• Exercise requirements
Give the number of lines in these entries that contain "Open", and nothing more.

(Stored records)
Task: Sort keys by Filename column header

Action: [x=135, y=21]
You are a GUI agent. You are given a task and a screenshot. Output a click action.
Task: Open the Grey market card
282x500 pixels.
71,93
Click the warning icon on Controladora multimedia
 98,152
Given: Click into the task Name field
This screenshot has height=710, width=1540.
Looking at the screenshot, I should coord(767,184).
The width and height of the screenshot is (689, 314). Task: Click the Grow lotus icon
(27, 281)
---
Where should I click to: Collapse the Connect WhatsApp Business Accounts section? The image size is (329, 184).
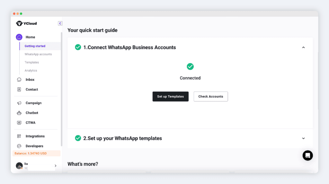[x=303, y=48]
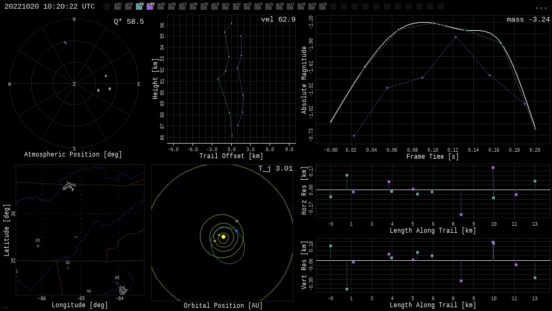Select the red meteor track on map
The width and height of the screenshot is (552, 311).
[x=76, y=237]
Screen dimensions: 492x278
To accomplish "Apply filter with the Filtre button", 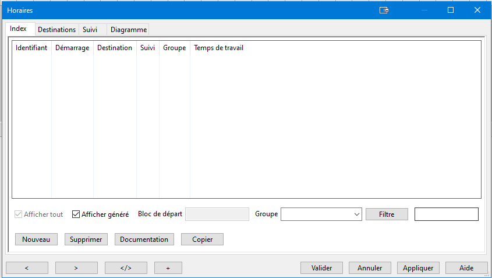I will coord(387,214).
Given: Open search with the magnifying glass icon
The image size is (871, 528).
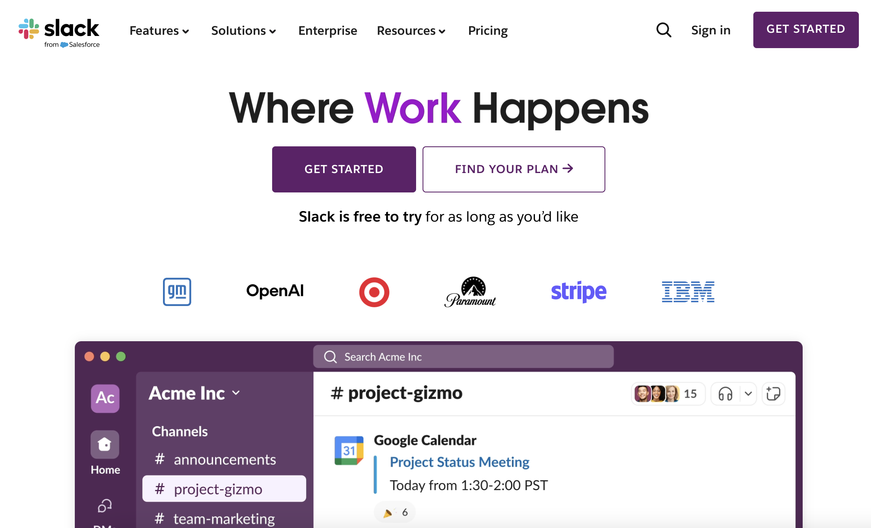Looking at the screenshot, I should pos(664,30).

• Exercise answer
2